Apakah bekerja di law firm itu juga harus tunduk pada UU Ketenagakerjaan dan UU Cipta Kerja? Karena gaji pokok saya saat ini hitungannya di bawah upah minimum, dan hitungan tambahan gaji diperoleh dari case yang dikerjakan. Apakah law firm dikecualikan dari ketentuan UU 13/2003 dan UU Cipta Kerja?
Daftar Isi
INTISARI JAWABAN
Law firm pada dasarnya tetap tunduk pada hukum ketenagakerjaan di Indonesia.

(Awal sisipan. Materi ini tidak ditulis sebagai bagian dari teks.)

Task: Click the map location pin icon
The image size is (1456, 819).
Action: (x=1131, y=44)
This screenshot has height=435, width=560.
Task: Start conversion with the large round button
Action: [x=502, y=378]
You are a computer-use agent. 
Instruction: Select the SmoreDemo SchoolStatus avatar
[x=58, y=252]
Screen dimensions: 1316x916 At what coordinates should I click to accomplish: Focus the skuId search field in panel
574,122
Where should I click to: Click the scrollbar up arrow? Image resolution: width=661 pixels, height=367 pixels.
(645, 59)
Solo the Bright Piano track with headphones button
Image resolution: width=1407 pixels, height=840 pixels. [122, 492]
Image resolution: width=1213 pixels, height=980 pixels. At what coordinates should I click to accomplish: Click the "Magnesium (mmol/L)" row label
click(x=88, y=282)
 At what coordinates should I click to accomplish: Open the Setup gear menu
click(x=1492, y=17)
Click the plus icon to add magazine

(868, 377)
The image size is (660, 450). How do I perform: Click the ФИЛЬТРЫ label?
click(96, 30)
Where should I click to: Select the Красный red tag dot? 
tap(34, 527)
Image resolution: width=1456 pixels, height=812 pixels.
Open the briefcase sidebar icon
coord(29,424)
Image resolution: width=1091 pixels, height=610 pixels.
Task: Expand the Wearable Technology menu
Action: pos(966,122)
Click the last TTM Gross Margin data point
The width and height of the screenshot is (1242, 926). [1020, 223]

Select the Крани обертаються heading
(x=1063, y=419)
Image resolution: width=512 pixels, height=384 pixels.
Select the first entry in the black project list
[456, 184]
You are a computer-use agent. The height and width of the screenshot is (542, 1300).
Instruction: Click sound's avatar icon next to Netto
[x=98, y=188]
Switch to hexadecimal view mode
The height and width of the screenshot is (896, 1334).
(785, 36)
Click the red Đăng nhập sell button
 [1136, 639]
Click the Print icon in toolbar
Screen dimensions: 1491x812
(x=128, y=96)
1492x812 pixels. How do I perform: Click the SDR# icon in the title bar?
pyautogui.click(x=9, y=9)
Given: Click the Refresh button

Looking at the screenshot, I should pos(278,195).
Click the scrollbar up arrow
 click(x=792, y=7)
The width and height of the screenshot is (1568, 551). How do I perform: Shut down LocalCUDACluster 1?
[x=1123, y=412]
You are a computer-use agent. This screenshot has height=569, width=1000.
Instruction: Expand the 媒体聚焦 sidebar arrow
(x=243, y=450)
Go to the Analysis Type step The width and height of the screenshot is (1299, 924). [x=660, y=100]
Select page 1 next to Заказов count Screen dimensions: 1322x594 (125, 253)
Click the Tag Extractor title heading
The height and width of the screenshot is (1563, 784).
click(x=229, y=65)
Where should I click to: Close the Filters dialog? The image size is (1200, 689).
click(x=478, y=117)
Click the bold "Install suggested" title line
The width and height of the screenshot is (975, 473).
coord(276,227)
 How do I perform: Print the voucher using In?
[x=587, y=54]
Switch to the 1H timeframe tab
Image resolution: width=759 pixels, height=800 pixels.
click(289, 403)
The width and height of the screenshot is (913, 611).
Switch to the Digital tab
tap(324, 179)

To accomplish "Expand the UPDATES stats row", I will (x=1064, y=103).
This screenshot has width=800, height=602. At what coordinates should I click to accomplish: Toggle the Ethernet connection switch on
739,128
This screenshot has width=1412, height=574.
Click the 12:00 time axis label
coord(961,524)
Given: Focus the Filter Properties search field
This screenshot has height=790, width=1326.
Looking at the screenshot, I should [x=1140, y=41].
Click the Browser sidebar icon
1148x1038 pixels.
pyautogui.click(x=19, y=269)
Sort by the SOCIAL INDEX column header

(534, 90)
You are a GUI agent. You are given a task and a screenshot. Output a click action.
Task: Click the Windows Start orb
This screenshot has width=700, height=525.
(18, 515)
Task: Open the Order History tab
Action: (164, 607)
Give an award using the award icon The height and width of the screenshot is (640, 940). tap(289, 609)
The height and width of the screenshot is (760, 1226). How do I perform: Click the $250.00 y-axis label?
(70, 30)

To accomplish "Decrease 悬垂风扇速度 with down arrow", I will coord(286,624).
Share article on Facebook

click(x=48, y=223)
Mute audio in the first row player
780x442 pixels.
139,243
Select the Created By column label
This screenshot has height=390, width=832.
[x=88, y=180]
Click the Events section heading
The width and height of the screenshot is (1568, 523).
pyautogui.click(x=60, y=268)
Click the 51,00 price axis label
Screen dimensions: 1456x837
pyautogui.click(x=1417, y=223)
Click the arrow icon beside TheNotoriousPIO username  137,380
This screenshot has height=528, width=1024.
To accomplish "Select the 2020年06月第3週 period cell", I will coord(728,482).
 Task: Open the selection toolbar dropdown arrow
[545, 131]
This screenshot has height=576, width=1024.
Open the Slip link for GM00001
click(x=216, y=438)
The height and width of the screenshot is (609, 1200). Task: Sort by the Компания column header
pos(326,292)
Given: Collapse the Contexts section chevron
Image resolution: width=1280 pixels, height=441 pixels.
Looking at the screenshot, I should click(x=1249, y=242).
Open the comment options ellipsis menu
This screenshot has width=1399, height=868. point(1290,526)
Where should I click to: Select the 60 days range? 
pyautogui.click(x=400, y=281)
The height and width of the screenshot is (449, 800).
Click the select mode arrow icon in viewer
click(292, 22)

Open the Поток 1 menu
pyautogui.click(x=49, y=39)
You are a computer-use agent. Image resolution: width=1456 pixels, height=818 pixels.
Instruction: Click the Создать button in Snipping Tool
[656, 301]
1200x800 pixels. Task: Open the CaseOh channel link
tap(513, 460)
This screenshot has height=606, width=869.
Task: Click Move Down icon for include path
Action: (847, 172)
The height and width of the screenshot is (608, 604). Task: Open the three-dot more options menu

Untuk itu, mengenai pembayaran upah juga tetap mengikuti kedua peraturan perundang-undangan terkait dengan ketenagakerjaan, termasuk juga larangan pengusaha membayar upah di bawah upah minimum.
Penjelasan lebih lanjut dapat Anda simak ulasan di bawah ini.
ULASAN LENGKAP
Terima kasih atas pertanyaan Anda.
Artikel di bawah ini adalah pemutakhiran dari artikel dengan judul Apakah Law Firm Tunduk pada UU Ketenagakerjaan?yang dibuat oleh Ramon Prama Wijaya, S.H. dan pertama kali dipublikasikan pada 4 Juni 2021.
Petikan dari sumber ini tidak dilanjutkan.